Running skirts and sexism

You’ve seen them, I assume. Maybe you even wear them. They’ve entered the mainstream, now available at Mountain Equipment Coop and Lululemon (complete with butt frills for added cuteness). You can browse them here at home of the running skirts where you can buy ruffly black tanks to go over your leopard print skirt.

Cute but I do think they make women look more cheerleader, less serious runner. Arguably I just need to change my view about what serious runners look like. And I do know that cheerleaders can be serious athletes too.

As you can see, I go back and forth on this issue…

In the end, I think they’re a bit much.  But are running skirts sexist?

The philosopher in me cringes at this question. Skirts aren’t moral agents, they aren’t even rules or regulations or states of affairs. They’re things. Can a thing even be sexist, just on its very own?

seems to think so. Here’s what she says in her piece Why Running Skirts Are Sexist And I Would Never Wear One

“While these skirts have been around for at least the last four years, apparently, it’s becoming more of a trend to want to look stylish when we work out (Runner’s World even nicknamed such females as “stunners”. Get it? Stylish runners?) But to me, nothing could be more detesting than trying to look cute when it comes to running.
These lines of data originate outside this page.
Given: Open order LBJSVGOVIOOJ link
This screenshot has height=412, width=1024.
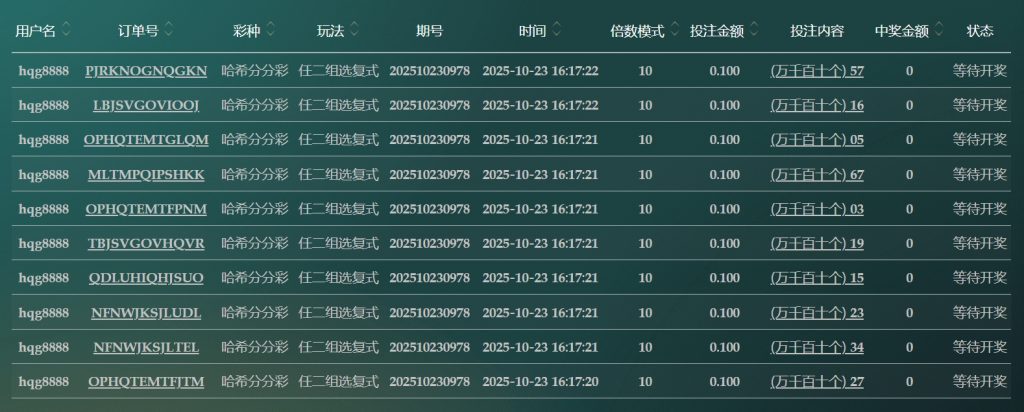Looking at the screenshot, I should pyautogui.click(x=146, y=105).
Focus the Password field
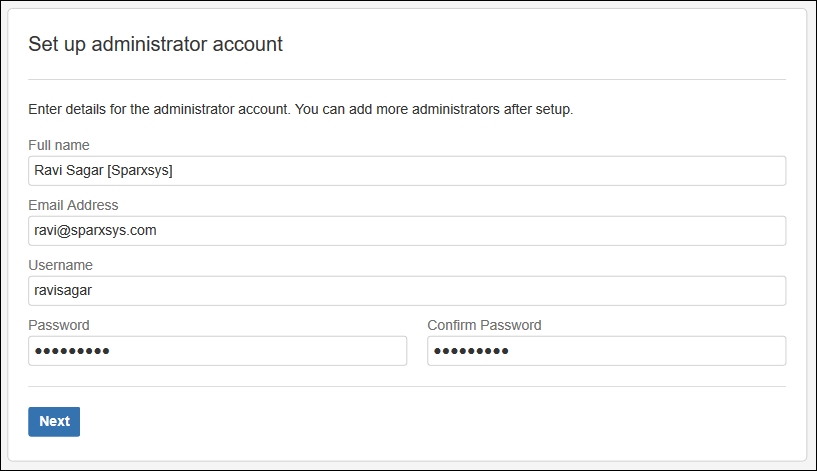Viewport: 817px width, 471px height. 217,351
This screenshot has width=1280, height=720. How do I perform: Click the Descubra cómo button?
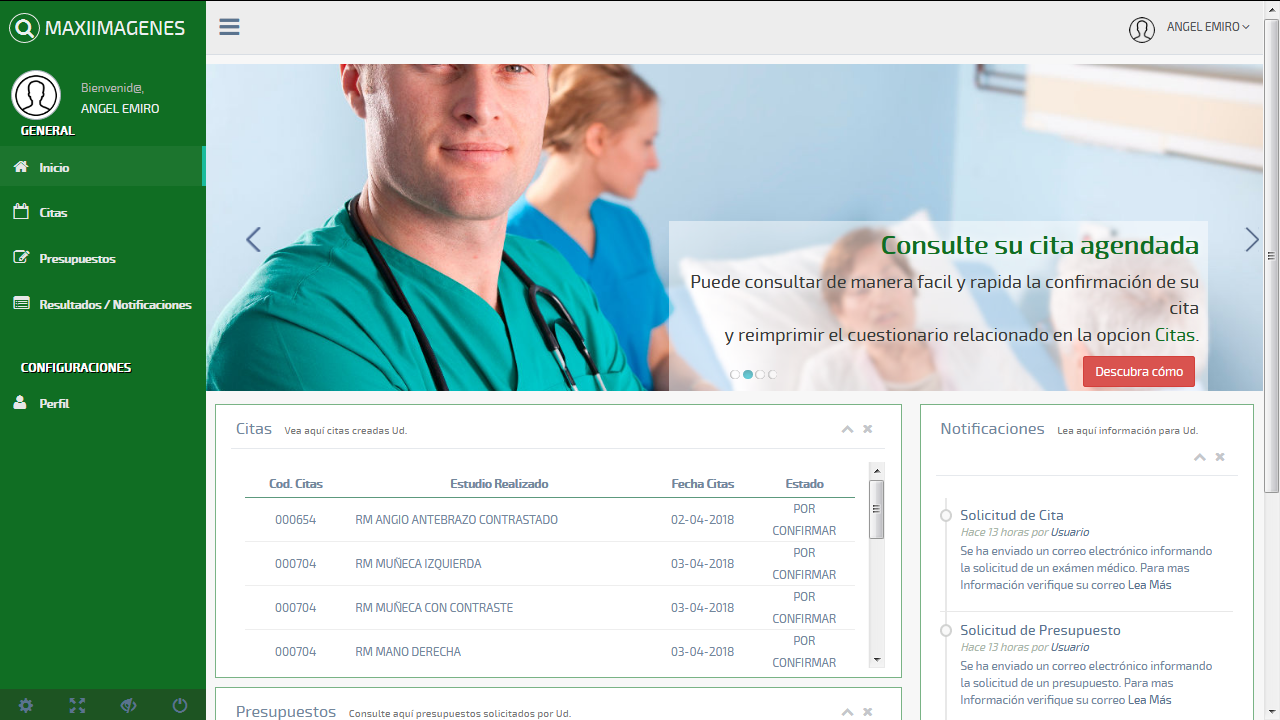click(x=1138, y=371)
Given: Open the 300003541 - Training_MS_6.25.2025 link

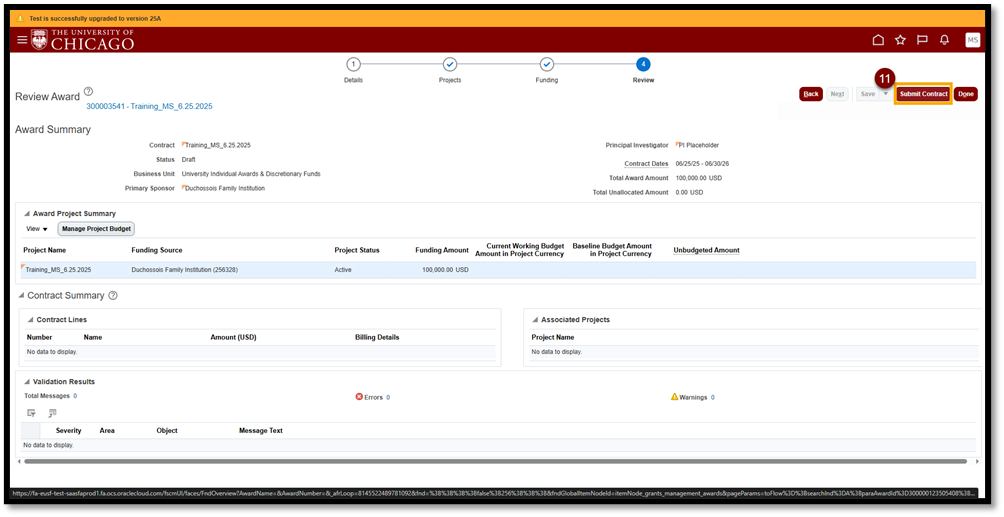Looking at the screenshot, I should point(149,106).
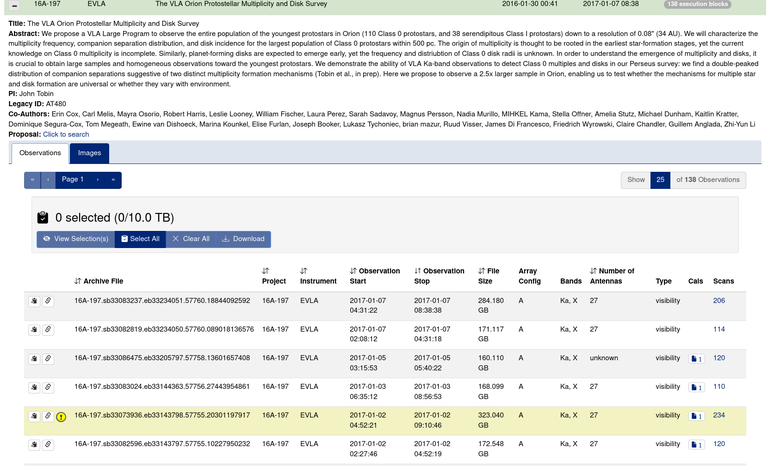Download the selected observations

click(x=242, y=239)
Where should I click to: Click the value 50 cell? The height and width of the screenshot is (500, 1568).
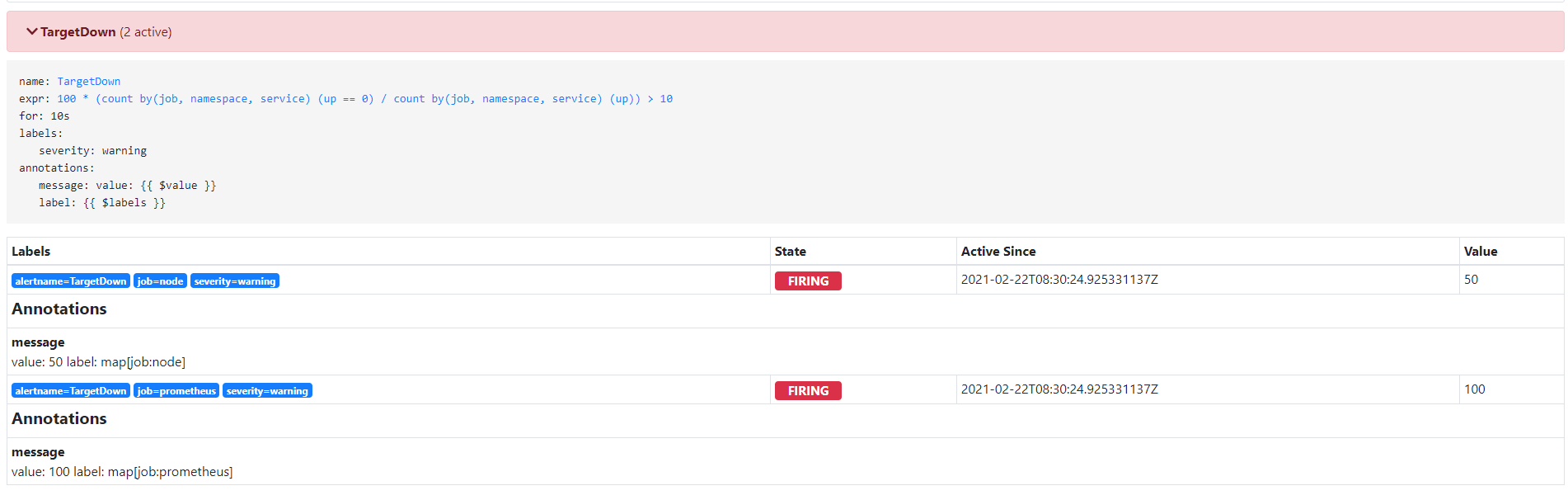pos(1471,280)
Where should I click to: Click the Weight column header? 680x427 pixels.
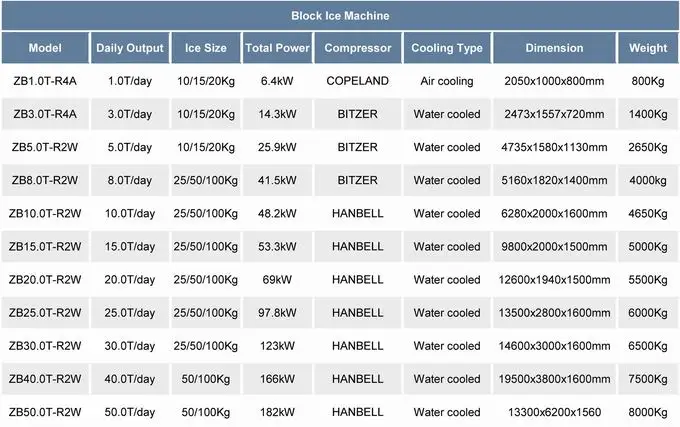(x=648, y=48)
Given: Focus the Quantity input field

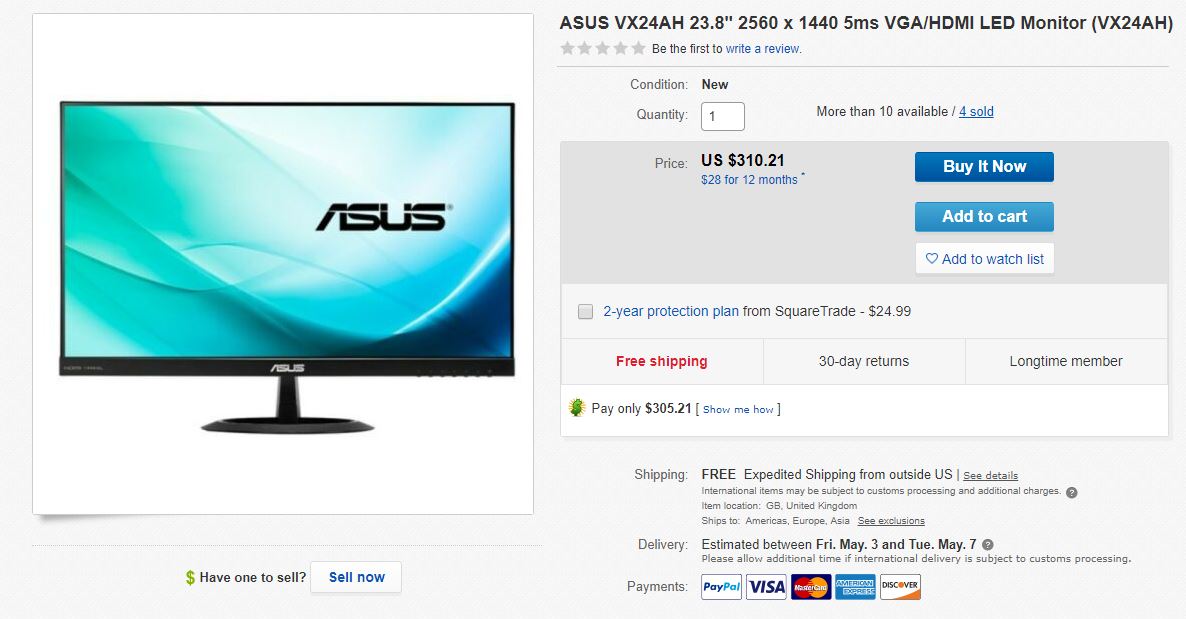Looking at the screenshot, I should coord(723,116).
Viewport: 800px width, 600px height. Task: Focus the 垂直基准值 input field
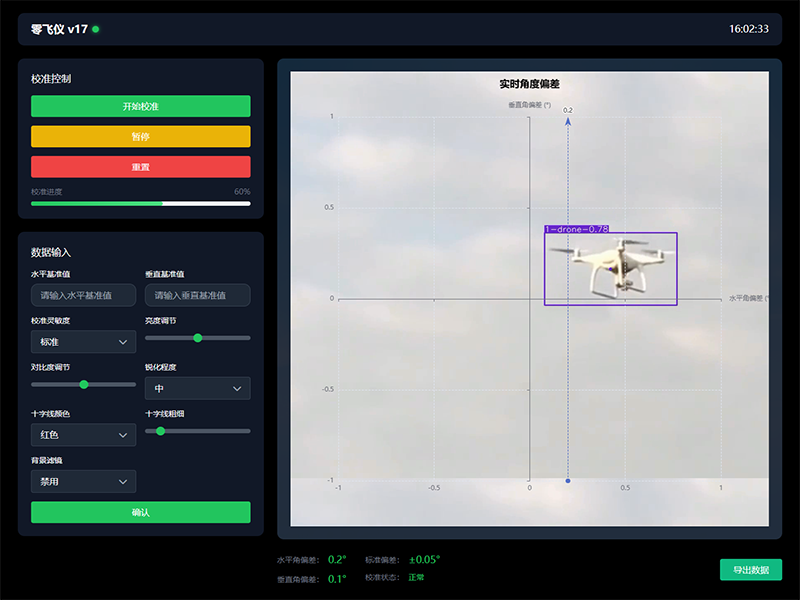(x=197, y=295)
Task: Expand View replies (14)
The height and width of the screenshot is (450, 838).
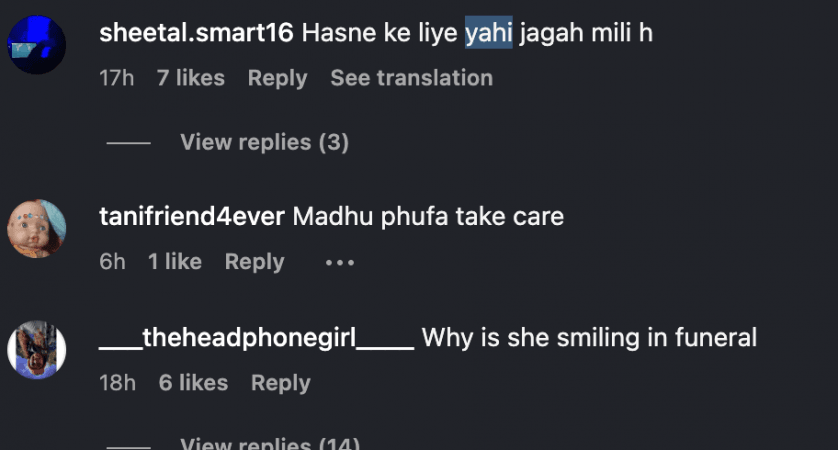Action: (270, 443)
I just couldn’t take myself seriously while donning a frilly skirt all covered with sparkles and shit.

What’s even worse than the skirt itself (and I do get that some women swear these are totally comfortable), is the fact that they can create a sexist atmosphere on the road or at a race–places where women should be seen as athletes, not girly girls trying to look all adorable.”

Now I’m with Dunham on athletic fashion and preferences and I want to cheer her on when she asks, “When did running become all about body image and “hugging the right curves”? Can’t we just put all of that aside when we hit the road and embrace our bodies for what they do versus how they look? We’re not out there for others to gawk at. We’re out there to get shit done. And for me, that’s in a basic pair of black shorts and a tank.” And I’ve written as much here in my post Athletic versus Aesthetic Values in the Pursuit of Fitness.

But I recognize that lots of women do care about looking good while working out. See past posts on padded sports bras, and on body conscious sports performance attire as a barrier to entry for women in sports.

So here are my worries about running skirts:

But I disagree with Dunham on two key points.

First, I start getting angry when I hear people claim that the skirts play a role in a sexist male behavior at races.  This sounds a bit like blaming men’s predatory behavior in nightclubs on the clothes of the female patrons. My clothes are my responsibility and if I want to have fun with them, I will. Your behavior is your responsibility. Let’s draw some clear lines here.

Second, I would also never judge another person’s choices of running attire. You want to run in an evening gown, a tutu, some fishnets? How about stilettos?  Go for it.

I’m also with the coach quoted in the New York Times article below who says if the skirts get more women out running so much the better.

In the end I’m happy pluralist. You want to run in a skirt? Cool by me.

Take the extra seconds to put it on in a triathlon? Fine.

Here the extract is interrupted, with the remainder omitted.